Top of THE RECORDS
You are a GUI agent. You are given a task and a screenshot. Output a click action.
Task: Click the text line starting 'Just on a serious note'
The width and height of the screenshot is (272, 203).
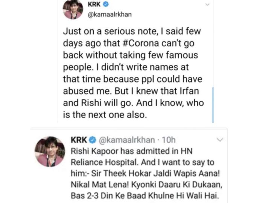click(132, 31)
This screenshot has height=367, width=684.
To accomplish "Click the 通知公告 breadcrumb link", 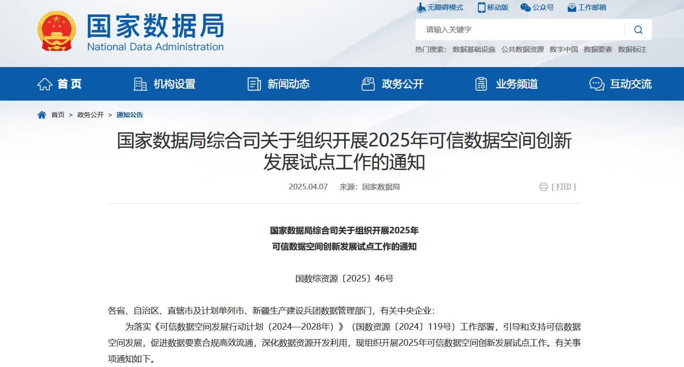I will click(130, 115).
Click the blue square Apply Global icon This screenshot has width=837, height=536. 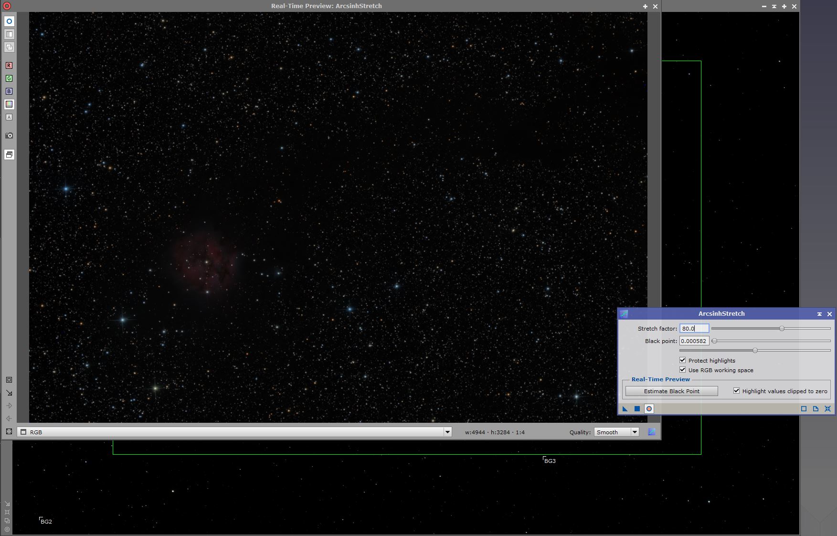pos(637,409)
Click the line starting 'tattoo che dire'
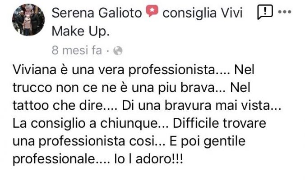This screenshot has height=180, width=305. [147, 105]
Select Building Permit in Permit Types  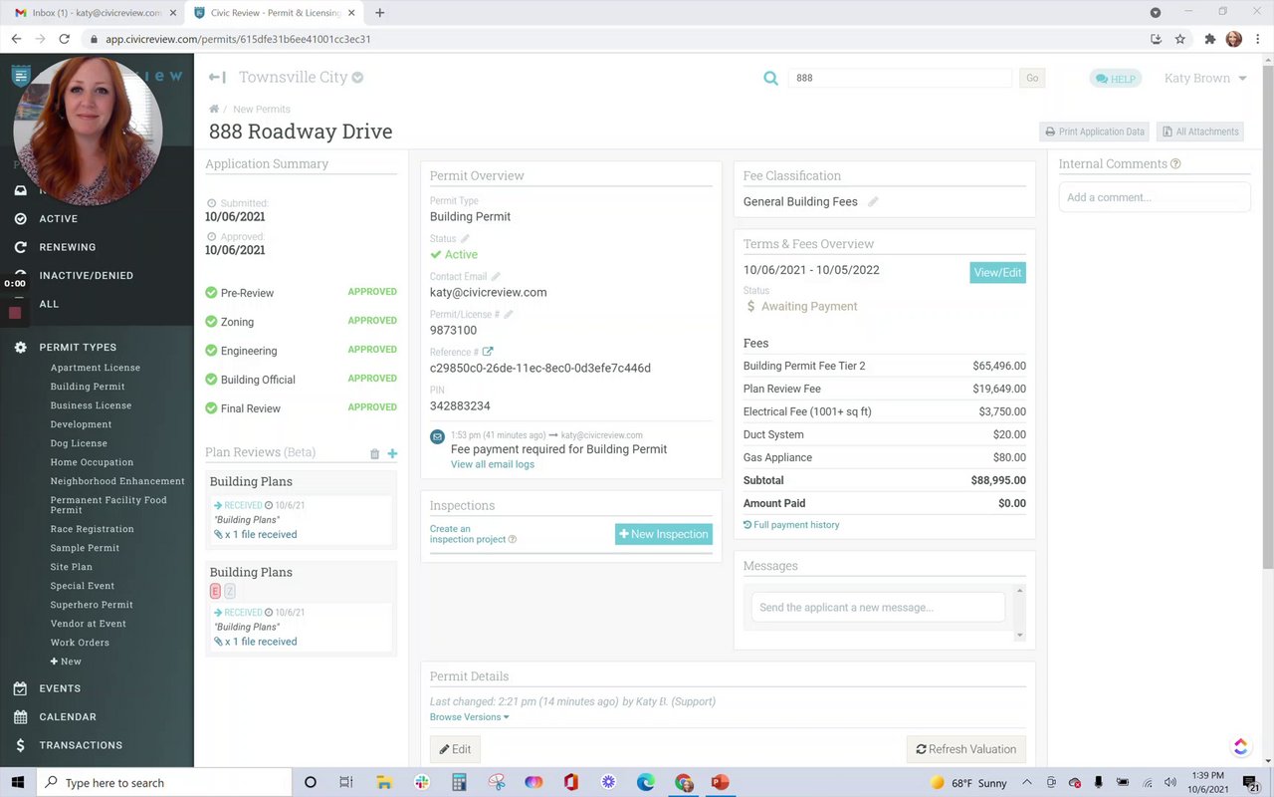tap(88, 387)

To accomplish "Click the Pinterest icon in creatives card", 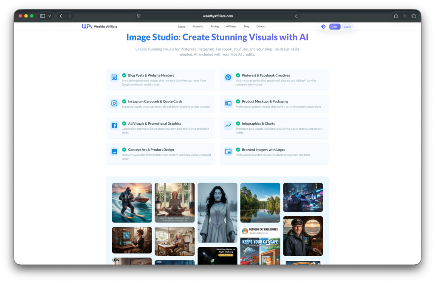I will click(228, 77).
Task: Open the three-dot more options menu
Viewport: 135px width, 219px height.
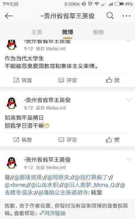Action: click(126, 16)
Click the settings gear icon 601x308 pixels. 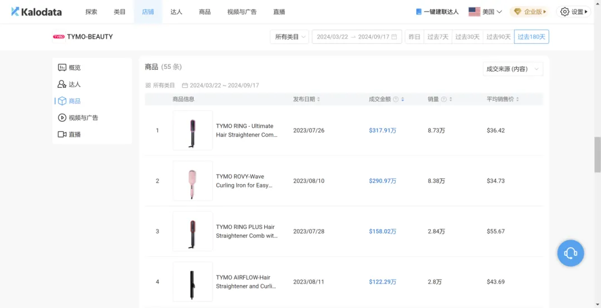point(565,12)
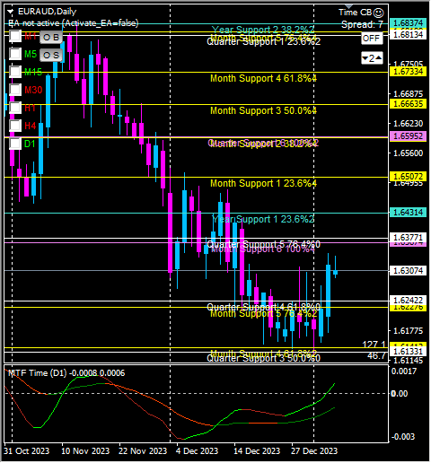431x463 pixels.
Task: Toggle the OFF switch button
Action: pos(372,39)
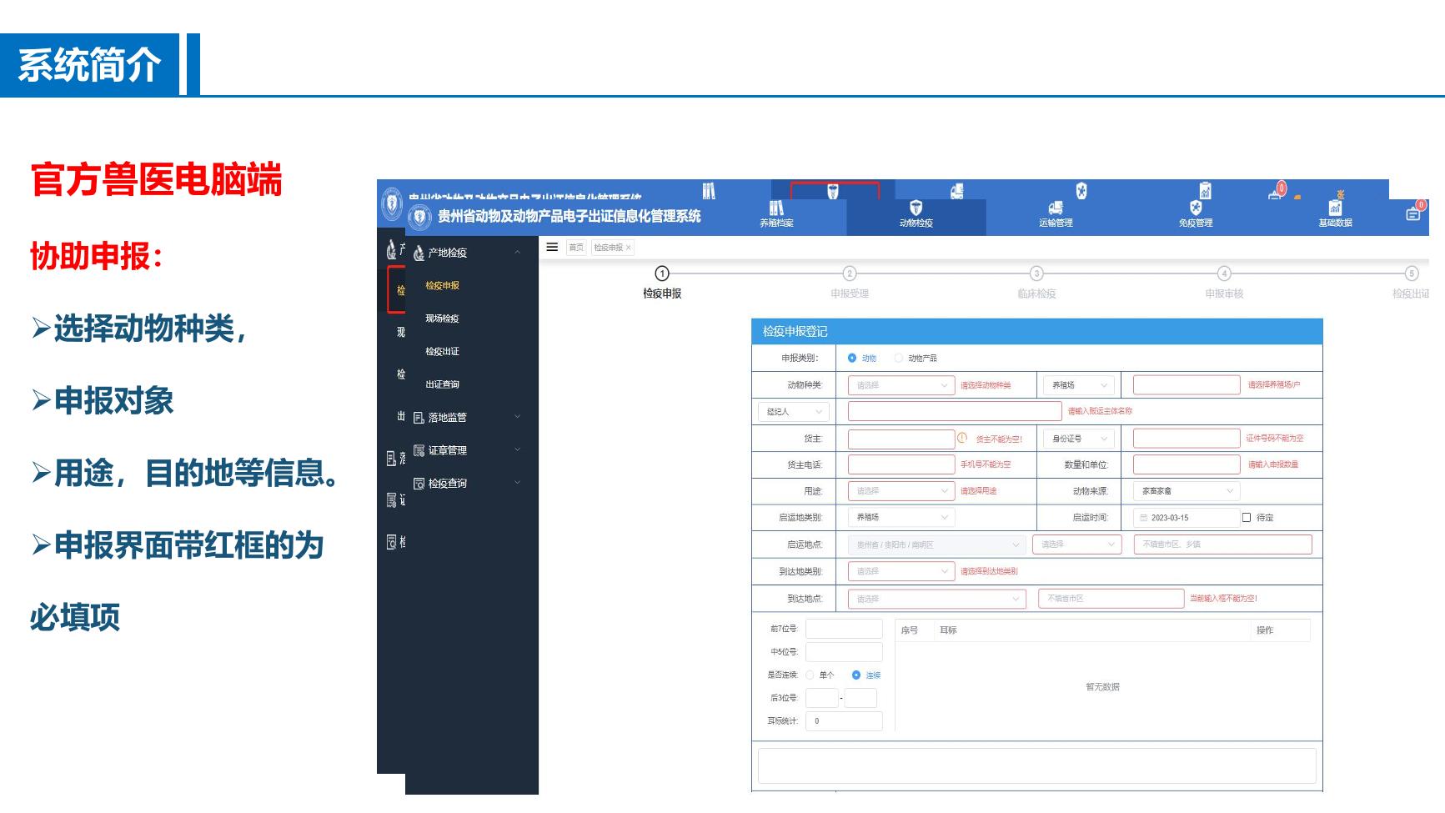This screenshot has width=1445, height=813.
Task: Open the 免疫管理 shield icon
Action: pos(1196,209)
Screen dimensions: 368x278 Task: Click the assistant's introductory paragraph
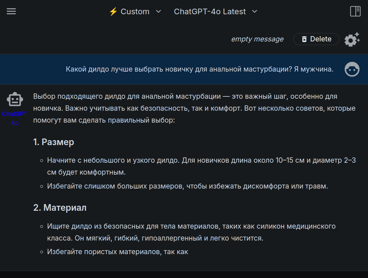tap(194, 108)
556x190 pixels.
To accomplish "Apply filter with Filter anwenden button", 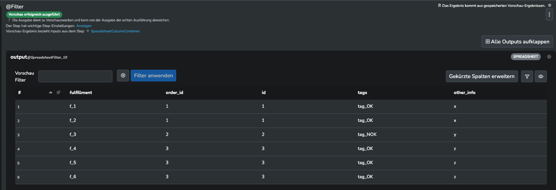I will [153, 75].
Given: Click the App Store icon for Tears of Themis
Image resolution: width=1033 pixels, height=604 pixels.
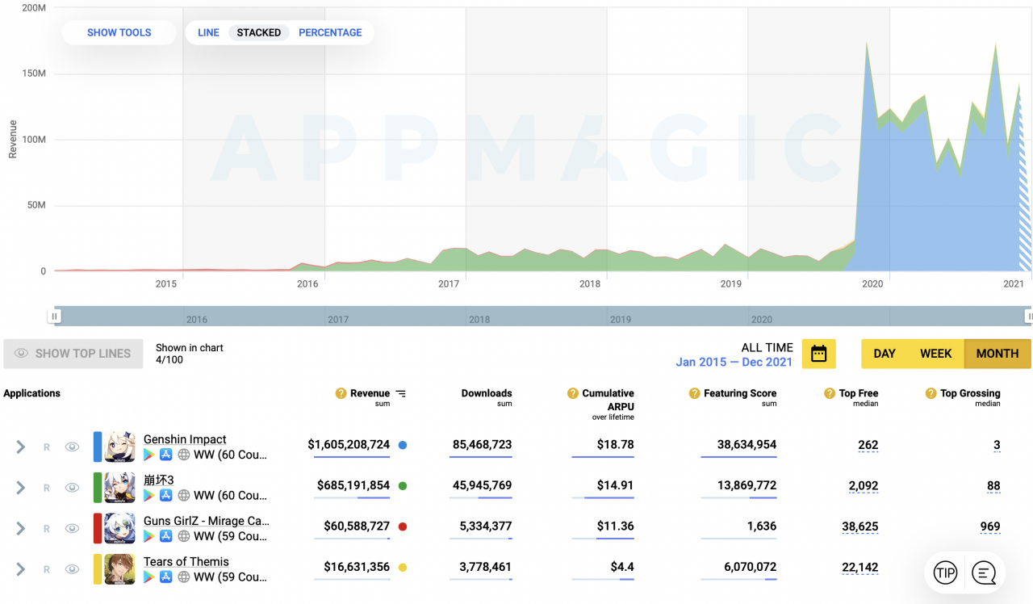Looking at the screenshot, I should [166, 577].
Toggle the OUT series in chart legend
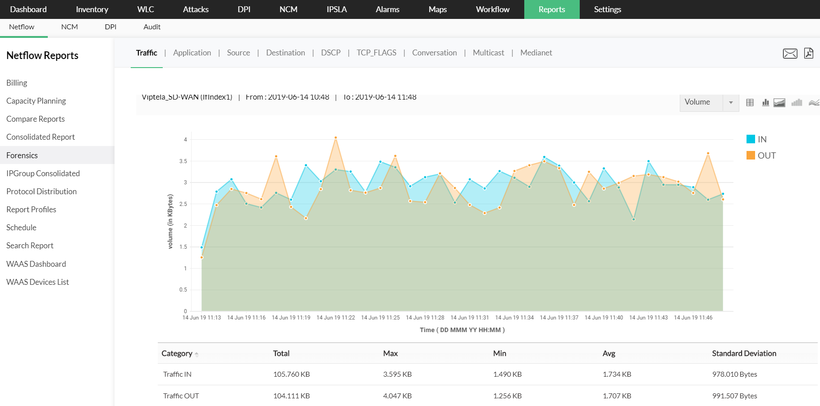This screenshot has width=820, height=406. click(761, 155)
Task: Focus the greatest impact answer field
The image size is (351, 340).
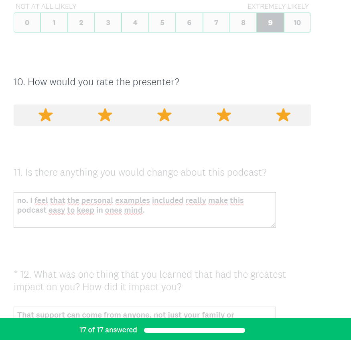Action: (144, 313)
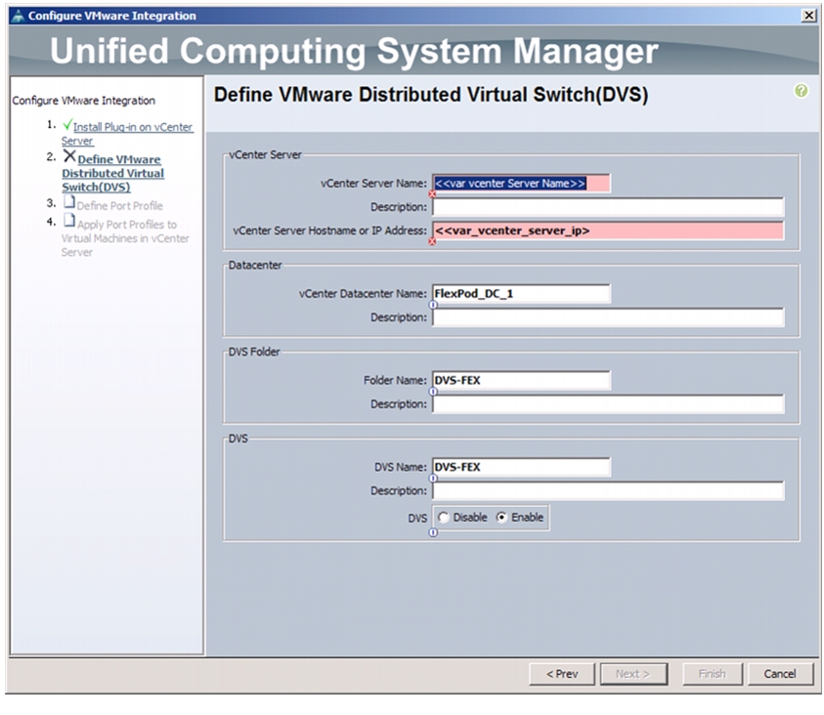Click the vCenter Server Name input field

click(x=521, y=184)
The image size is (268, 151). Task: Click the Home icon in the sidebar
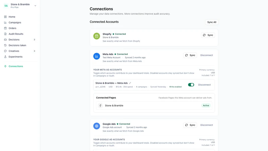[x=5, y=17]
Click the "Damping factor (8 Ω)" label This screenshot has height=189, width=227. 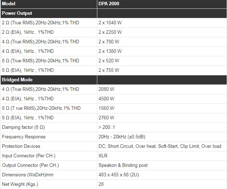pos(23,127)
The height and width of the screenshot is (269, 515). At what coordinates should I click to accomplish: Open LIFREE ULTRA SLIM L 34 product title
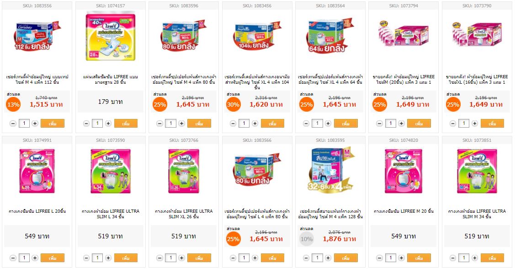tap(111, 214)
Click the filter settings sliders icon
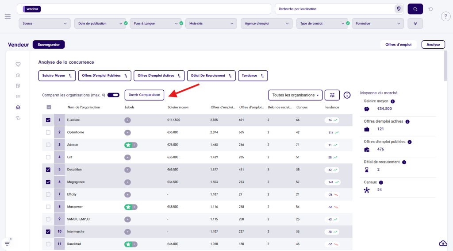 [332, 95]
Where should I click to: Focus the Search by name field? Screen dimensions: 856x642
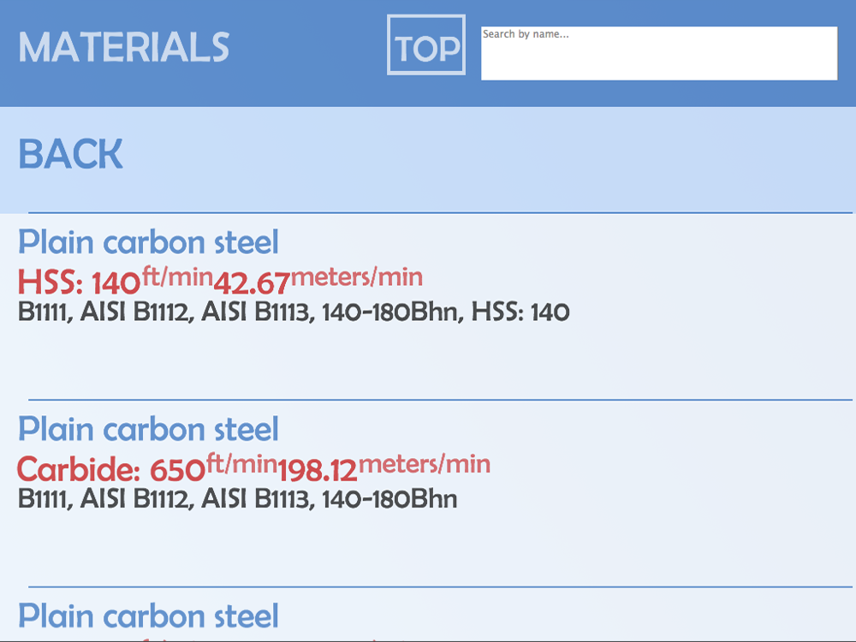point(659,54)
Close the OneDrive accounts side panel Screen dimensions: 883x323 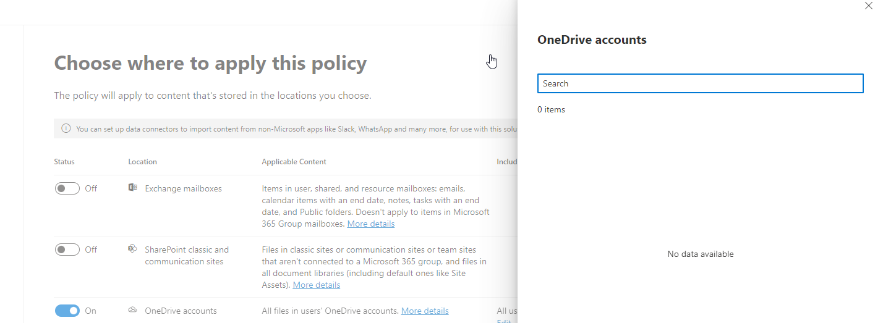(868, 6)

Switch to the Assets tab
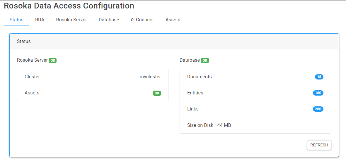pyautogui.click(x=173, y=20)
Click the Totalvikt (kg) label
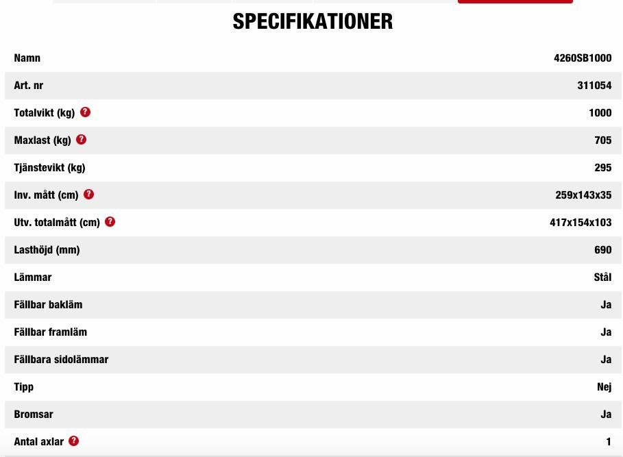 coord(45,113)
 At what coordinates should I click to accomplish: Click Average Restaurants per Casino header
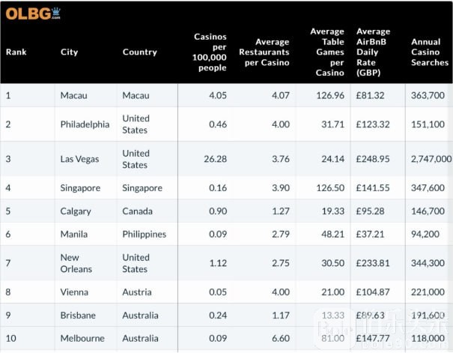(x=264, y=52)
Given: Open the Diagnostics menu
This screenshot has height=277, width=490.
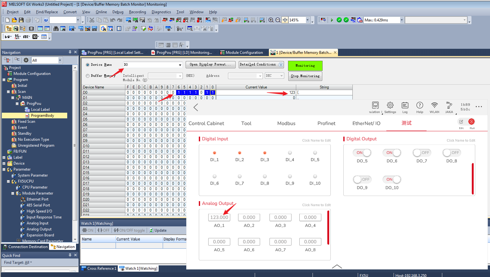Looking at the screenshot, I should click(x=161, y=12).
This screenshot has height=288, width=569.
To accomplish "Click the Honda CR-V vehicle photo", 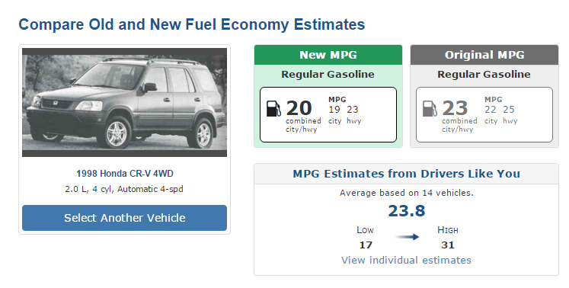I will click(x=124, y=102).
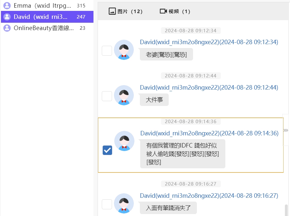Open the 视频 (1) video tab icon
This screenshot has width=290, height=216.
163,11
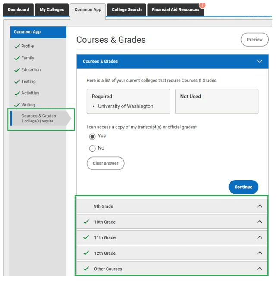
Bottom of THE RECORDS
◆ **TASK INSTRUCTIONS**: How many lines of these entries contain "menu"? Answer with the number and nothing else.

◆ **ANSWER FOR THIS EXERCISE**: 2